Smoked Salmon Scallion Yorkshire Pudding
No, I’m not dead. Yes, the food’s still good. No, this is still not pizza.
Roast Pork Red Kimchi Rice Bowl
Just some pork shoulder rubbed with sugar and salt, and roasted low and slow with cumin and beer until fall apart tender. Pork with sauce and rice are an easy match.
Cauliflower & Cheese Popover
Making round discs of baked dough while simultaneously avoiding the daunting task of actually making pizza.
Roast Pork Belly Bun
With some red kimchi and a light smear of cream cheese to offset the intensity of the sweet sour and salty flavors.
Red Kimchi Burger
Saw some red cabbage being sold and decided to give it a try with fermenting it. One of the results – A burger with a spicy kimchi mayo. Tasty, even though the difference between red and regular cabbage are mostly optics.
More Ganache Experiments
Just trying different combinations. This one’s whisky, dark chocolate and caramelized white chocolate. Can’t complain.

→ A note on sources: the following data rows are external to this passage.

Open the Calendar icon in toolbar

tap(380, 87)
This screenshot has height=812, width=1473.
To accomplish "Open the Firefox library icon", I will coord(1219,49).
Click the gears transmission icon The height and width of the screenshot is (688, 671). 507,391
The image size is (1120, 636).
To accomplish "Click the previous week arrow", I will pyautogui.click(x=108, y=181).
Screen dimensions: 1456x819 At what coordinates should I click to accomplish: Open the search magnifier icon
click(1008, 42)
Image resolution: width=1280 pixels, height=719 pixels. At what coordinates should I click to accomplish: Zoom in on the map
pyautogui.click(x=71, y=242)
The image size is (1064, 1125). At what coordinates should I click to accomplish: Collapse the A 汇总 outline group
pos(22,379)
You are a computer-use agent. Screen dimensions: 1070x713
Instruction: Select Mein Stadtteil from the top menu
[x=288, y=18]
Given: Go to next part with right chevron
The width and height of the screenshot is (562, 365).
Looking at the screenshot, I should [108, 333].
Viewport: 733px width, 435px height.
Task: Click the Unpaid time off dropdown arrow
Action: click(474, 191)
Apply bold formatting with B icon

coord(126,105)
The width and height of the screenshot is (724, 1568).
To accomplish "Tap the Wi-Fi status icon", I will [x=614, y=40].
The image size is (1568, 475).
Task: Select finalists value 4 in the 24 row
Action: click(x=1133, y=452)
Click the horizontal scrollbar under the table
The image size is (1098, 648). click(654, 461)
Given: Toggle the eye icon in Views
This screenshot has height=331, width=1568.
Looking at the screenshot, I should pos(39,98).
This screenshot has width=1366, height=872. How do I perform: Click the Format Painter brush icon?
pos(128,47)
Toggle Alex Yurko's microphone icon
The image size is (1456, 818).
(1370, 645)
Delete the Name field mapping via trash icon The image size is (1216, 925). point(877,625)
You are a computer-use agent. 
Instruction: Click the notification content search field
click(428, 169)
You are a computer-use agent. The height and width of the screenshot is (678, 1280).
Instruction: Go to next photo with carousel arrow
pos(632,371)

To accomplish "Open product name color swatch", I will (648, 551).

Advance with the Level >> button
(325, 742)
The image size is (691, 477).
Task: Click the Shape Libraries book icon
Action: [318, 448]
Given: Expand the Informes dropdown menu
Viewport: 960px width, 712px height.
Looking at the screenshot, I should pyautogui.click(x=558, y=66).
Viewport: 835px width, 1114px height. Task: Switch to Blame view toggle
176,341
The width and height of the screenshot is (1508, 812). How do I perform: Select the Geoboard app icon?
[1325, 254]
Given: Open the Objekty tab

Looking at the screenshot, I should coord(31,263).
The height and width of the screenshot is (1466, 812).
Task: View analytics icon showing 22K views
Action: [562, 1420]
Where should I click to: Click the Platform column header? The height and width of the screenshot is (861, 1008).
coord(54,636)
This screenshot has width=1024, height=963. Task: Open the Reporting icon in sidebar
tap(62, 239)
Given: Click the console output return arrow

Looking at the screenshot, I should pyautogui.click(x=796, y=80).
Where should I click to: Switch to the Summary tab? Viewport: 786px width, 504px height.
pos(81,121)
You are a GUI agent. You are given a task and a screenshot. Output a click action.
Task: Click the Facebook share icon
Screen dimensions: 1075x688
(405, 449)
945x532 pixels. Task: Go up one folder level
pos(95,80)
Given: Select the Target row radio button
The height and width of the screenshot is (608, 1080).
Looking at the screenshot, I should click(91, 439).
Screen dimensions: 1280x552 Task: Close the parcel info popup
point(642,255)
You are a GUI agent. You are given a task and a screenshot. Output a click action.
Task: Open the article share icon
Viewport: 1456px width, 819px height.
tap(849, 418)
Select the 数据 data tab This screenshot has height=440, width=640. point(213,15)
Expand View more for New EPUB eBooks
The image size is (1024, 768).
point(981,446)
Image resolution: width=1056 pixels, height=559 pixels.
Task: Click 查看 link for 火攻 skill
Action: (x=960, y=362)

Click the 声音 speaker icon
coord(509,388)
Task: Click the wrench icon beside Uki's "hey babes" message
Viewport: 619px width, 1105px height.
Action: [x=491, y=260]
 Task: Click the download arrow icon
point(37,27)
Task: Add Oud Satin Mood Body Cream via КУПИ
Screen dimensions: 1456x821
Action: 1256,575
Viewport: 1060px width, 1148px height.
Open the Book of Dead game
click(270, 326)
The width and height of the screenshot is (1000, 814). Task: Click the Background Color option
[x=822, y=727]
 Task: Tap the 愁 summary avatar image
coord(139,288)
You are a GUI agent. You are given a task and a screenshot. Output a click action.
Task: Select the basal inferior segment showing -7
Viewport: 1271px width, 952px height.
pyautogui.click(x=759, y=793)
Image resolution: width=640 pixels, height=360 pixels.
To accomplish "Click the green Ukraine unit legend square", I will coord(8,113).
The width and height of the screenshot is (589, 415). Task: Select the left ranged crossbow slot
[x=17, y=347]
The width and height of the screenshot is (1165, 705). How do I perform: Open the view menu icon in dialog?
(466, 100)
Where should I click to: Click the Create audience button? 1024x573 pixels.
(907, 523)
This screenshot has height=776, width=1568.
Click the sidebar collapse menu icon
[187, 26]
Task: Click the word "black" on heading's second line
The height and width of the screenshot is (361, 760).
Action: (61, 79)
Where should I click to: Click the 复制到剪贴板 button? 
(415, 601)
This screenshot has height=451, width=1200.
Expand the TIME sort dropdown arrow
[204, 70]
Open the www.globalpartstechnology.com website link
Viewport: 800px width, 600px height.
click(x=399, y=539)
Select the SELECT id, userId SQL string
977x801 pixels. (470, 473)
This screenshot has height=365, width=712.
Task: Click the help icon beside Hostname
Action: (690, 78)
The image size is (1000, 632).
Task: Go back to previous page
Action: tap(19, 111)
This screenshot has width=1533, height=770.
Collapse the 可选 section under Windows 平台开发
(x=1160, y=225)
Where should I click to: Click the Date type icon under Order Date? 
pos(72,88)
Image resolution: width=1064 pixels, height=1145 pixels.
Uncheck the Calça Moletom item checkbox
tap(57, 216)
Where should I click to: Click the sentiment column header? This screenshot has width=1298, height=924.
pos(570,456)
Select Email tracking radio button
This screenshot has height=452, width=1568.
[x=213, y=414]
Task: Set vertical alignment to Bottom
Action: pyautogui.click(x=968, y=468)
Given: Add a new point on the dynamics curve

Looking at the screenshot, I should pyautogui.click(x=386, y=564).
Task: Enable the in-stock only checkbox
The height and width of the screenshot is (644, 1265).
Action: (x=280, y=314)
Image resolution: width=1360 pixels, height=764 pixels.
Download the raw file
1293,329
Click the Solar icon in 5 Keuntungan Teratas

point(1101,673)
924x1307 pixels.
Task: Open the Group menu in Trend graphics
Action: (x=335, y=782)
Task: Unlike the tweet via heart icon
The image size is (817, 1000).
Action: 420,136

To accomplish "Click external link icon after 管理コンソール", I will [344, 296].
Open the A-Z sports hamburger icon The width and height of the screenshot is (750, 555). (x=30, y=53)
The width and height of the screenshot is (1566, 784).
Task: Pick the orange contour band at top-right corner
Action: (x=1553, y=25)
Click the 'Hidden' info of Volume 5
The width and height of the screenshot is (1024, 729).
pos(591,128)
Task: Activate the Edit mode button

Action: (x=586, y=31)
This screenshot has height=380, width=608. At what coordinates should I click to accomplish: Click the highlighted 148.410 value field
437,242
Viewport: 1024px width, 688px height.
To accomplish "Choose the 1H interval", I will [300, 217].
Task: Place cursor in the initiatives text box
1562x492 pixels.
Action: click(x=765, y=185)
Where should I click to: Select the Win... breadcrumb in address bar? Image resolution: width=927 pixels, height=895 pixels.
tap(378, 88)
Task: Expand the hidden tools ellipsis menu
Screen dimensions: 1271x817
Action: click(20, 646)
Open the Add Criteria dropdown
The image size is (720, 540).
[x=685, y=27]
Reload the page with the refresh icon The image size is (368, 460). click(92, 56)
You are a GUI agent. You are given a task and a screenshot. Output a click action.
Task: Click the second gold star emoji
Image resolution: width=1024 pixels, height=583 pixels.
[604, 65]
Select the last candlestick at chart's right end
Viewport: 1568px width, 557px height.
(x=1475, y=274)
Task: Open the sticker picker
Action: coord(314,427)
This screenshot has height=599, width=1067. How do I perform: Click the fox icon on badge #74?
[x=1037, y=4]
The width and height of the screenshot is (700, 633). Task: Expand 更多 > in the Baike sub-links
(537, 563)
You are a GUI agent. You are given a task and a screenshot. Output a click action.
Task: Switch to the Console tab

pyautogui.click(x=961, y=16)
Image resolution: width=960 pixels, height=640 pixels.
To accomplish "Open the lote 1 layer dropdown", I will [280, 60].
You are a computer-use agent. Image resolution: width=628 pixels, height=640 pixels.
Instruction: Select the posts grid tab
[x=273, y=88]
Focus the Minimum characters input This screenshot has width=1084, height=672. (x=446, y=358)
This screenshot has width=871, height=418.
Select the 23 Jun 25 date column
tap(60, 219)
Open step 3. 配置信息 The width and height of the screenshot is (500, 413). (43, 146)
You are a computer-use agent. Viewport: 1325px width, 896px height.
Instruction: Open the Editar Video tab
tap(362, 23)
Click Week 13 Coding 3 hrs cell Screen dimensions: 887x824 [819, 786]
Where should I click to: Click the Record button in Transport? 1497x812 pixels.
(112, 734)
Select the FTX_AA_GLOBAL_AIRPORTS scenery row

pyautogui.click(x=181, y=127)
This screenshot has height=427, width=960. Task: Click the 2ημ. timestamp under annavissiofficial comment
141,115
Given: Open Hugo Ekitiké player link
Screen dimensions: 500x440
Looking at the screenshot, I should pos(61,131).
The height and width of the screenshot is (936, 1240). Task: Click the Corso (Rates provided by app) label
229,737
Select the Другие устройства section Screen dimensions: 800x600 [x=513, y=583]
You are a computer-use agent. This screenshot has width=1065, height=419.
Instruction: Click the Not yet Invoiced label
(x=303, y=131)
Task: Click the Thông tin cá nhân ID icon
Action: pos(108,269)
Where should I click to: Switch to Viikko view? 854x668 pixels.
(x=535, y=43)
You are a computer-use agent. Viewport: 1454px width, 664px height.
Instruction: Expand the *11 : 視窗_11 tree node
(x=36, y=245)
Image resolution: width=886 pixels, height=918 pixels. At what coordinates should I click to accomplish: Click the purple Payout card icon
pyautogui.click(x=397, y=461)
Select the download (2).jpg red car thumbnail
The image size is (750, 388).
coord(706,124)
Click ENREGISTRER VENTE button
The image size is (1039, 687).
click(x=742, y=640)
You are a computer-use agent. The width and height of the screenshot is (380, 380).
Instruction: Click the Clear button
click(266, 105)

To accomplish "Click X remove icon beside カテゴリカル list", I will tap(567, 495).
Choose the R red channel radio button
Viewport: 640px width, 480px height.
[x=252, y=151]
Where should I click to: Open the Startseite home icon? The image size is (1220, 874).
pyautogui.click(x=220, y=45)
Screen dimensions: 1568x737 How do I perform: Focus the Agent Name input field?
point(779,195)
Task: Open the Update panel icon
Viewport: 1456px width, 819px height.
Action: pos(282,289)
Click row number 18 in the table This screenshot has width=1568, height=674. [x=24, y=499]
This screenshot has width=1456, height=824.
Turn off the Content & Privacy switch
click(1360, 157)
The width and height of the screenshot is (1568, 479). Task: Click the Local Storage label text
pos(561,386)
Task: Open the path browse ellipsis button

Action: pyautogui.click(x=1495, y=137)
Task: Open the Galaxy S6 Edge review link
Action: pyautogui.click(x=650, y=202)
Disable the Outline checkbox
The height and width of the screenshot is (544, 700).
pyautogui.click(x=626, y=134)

Kouign-Amann With Caramelized White Chocolate Pecan Ganache
The benefits of having leftovers is you can start throwing them together and see what comes out. In this case a dessert that is, for lack of better term, crazily decadent. The Kouign-Amann are best though when they are freshly baked, so I suppose I have to invite the rest of the party next time so they make short work of them while they’re still hot.
Kouign-Amann
It must have been boredom, or the urge to tackle one last challenging thing before the year ends, or maybe I was feeling a bit festive, or all the above, but I decided to go for the granddaddy, the big kahuna, the BBEG of layered doughs – puff pastry, in the form of the sugar and butter bomb that is known as Kouign-Amann.
It starts out innocently enough, mix the dough, make sure the gluten develops well so it can stretch, shape the butter into a square block, be amazed and alarmed at the amount of butter. Let the dough rise, chill the butter. For now they go their separate ways. It’s only once you set up those two to meet that the intricate dance of dough rolling starts. You see, if the butter is too hard and too cold you can’t roll it and tear the dough, if it’s too soft it will melt and seep together. The temperature has to be just right. I gave it my best, threw it into the oven and watched it rise. Quite literally, as the view straight into the oven completely took my attention for 15 minutes straight as I gazed at the bubbling dough. Once done, pull quickly from the mold before the caramel hardens, let it cool for as long as your patience allows and dig in. As you can see, I got impatient with chilling the dough, so things got a bit melty, leading to less distinct layers, but the result is still quite phenomenal. The crunchy, caramel-y crust on the outside is an absolute treat. But don’t eat those thingies if you plan to be active afterwards.
And so ends the year, a bit sweet, a bit salty, a bit messy, twisting and turning like dough in a mold (hm, that analogy is kinda clunky). Let’s see what the new year brings, hopefully a bevy of new delights, culinary or otherwise.